Художник (должно быть, германец)
Спешит срисовать их, довольный, что случай нежданно
В их позах сюжет ему дал для картины, и вовсе не мысля,
Что я срисовал в то же время и чудное небо,
И плющ темнолистный, фонтан и свирепую рожу тритона,
Альбанок и даже - его самого с его кистью!
(А.Майков. Избранные произведения. Л., 1977, с. 97;
книга Майкова цитируется по данному изданию)

Мир - это картина, и искусство в его высшем предназначении - это картина в картине, потому что в картине, адекватной той, которая создана творцом (творцами), обязан быть художник, спешащий эту картину запечатлеть.

То, что сейчас было сказано о стихотворении "Ах, чудное небо, ей-богу…", свидетельствует не только об аналитико-синтетической, но и демиургической функции художника, но особенно очевидной она предстает в стихотворении "Антики"; в сущности, оно и посвящено всецело художнику-демиургу, тем более, что демиургия являет себя в такой парадоксальной форме, как возрождение художественного чуда из разрушенной временем и людьми скульптуры.


О мрамор, хранилище мысли былых поколений!
В могилах тебя отыскали средь пепла и камней;
Художник сложил воедино разбитые члены,
Трудяся с любовью, как будто бы складывал вместе
Куски драгоценные писем от милой, безумно
Разорванных в гневе… Израненный, ныне пред нами
Стоишь ты в чертогах, и люди к тебе издалека
Стремятся, как к чудной святыне толпы пилигримов…

Стих, которым завершается процитированный фрагмент, превращает заново рожденную "антику" в предмет религиозного преклонения. Вторая половина стихотворения и утверждает религиозно-демиургическую функцию художников, чье "имя погибло".

И здесь, не завершив разговор о художнике, обратимся к главной оппозиции книги природа - цивилизация.

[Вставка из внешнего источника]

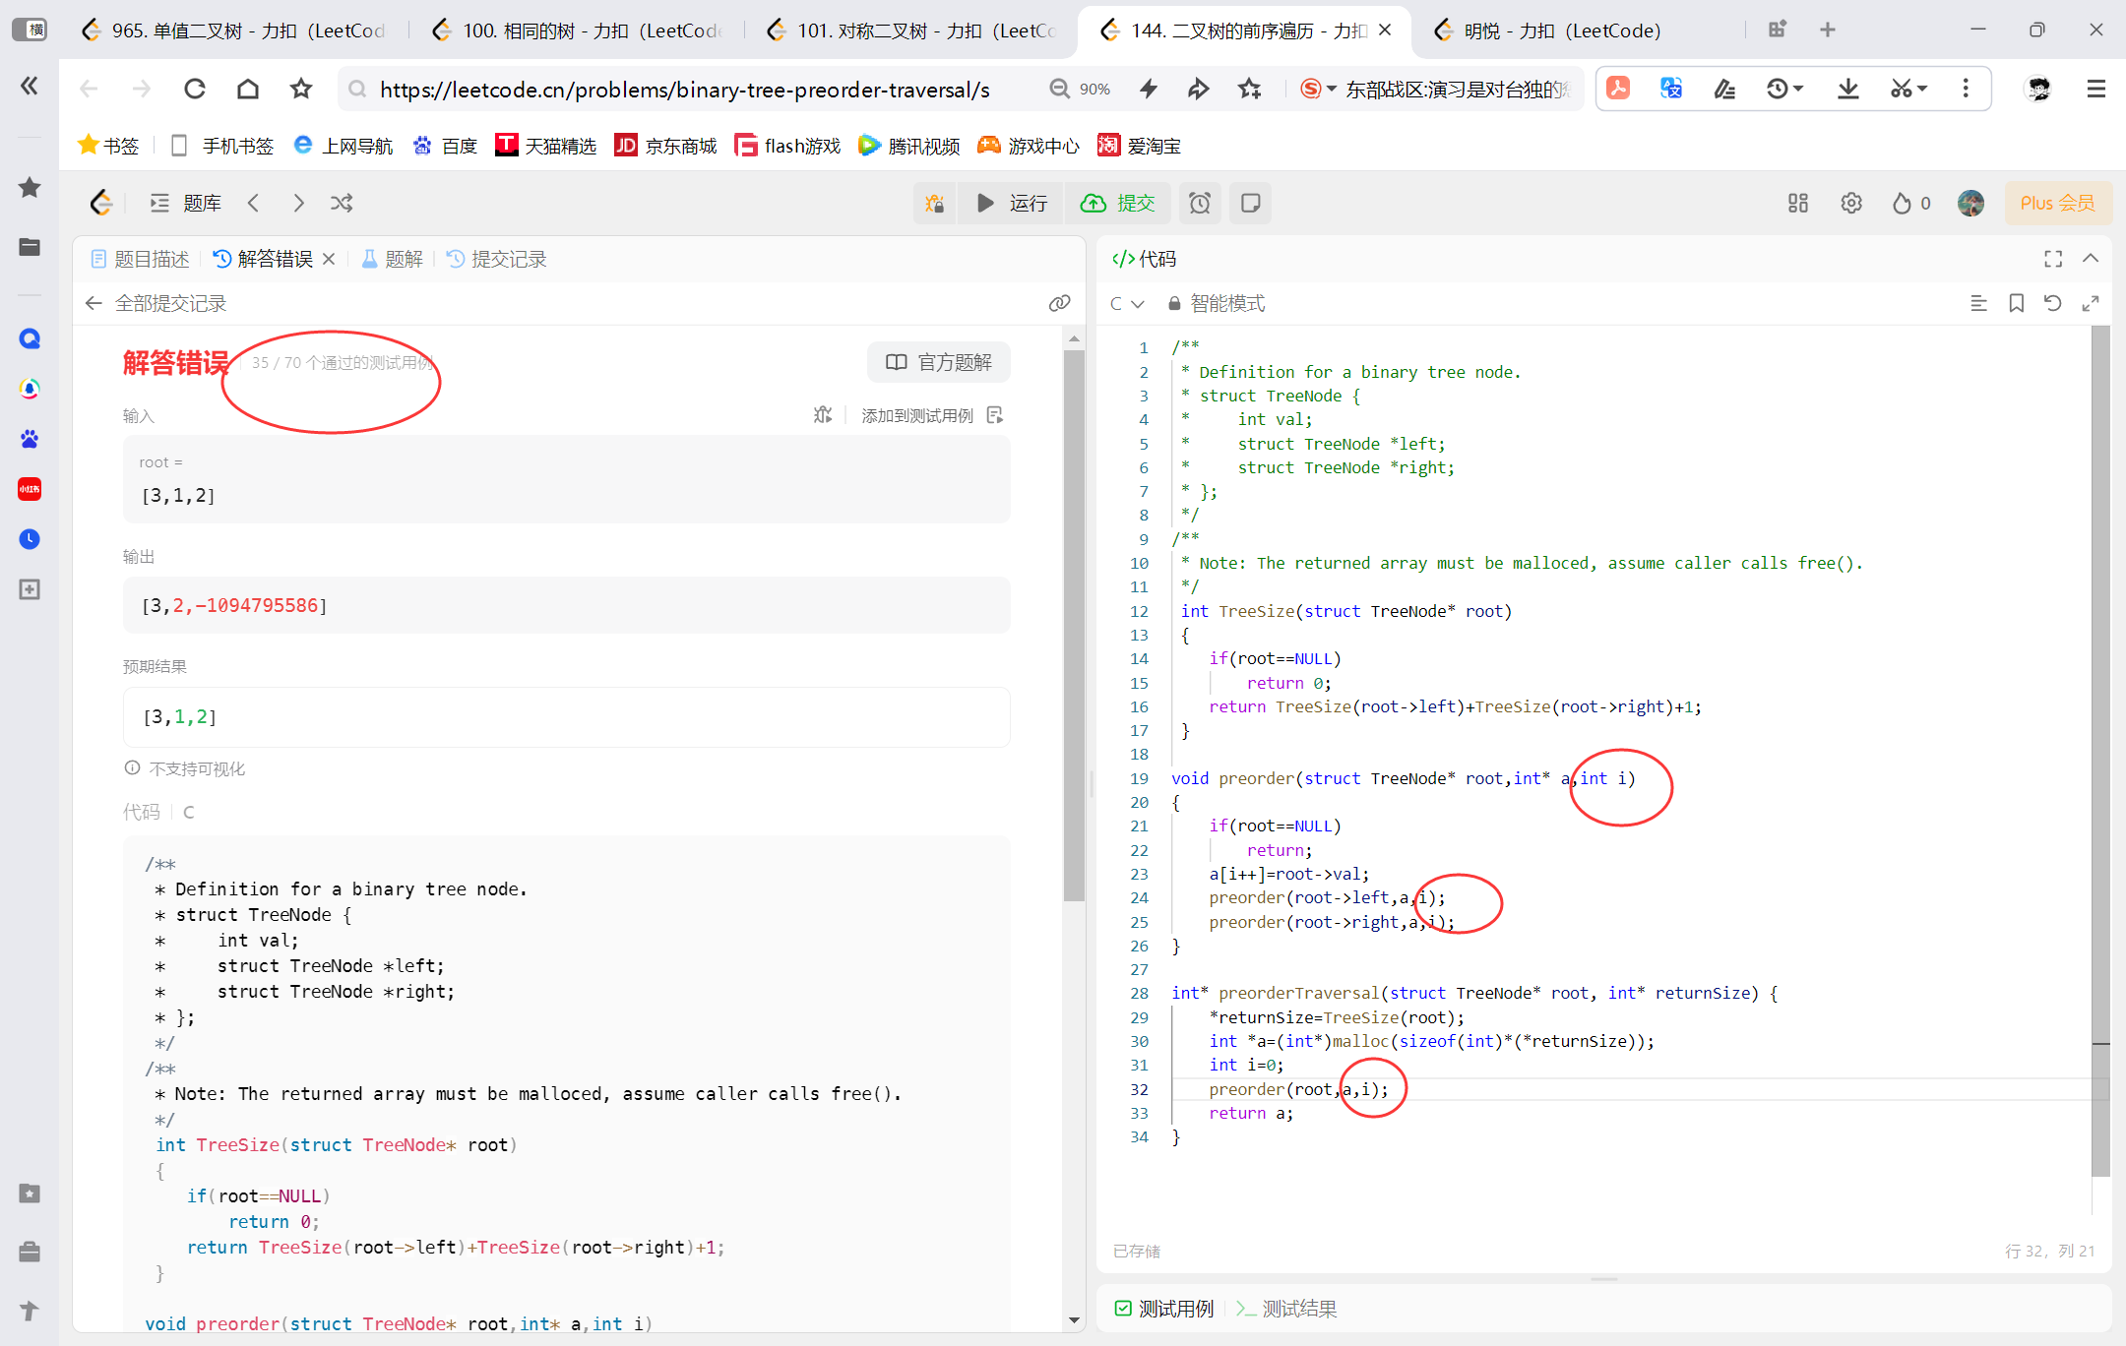Open the alarm timer icon

click(x=1199, y=203)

Природа - это основа основ бытия; вечная субстанция. Цивилизация вторична и не субстанциальна, она - исторична, имеет начало и конец. Второе стихотворение "Campagna di Roma" строит оппозицию город (Рим) - природа, которая складывается из микрооппозиций: "улицы тесные" - "поля широкие", "душный Рим" - свежесть, "воздух полевой" и т.д. Город - пространство ограничений, пределов. Природа - сфера беспредельного, "широкого горизонта". Майков создает обширный природный ряд, который можно обозначить как ряд дали - горизонт, небо, горы и т.д., и все это из арсенала романтического культа бесконечного.

Но природа содержит в себе важную микромотивную оппозицию: зной - вода (Зной: "Земля горит, и небо зноем пышет…"; "Измученный полудня жаром знойным / Вошел я внутрь руин…"; "И жар невыносим! Вся выжжена земля!" И т.д. Вода: альбанки у фонтана - один из главных водных сюжетов книги; "Нимфа Эгерия": "Молчание пещеры, плеск ручья, / Густая синь небес, лесов тенистых / Далекий гул…" И т.д.). Здесь нужно назвать и такой важный микромотив, как фонтан (единство природного и цивилизованного начала).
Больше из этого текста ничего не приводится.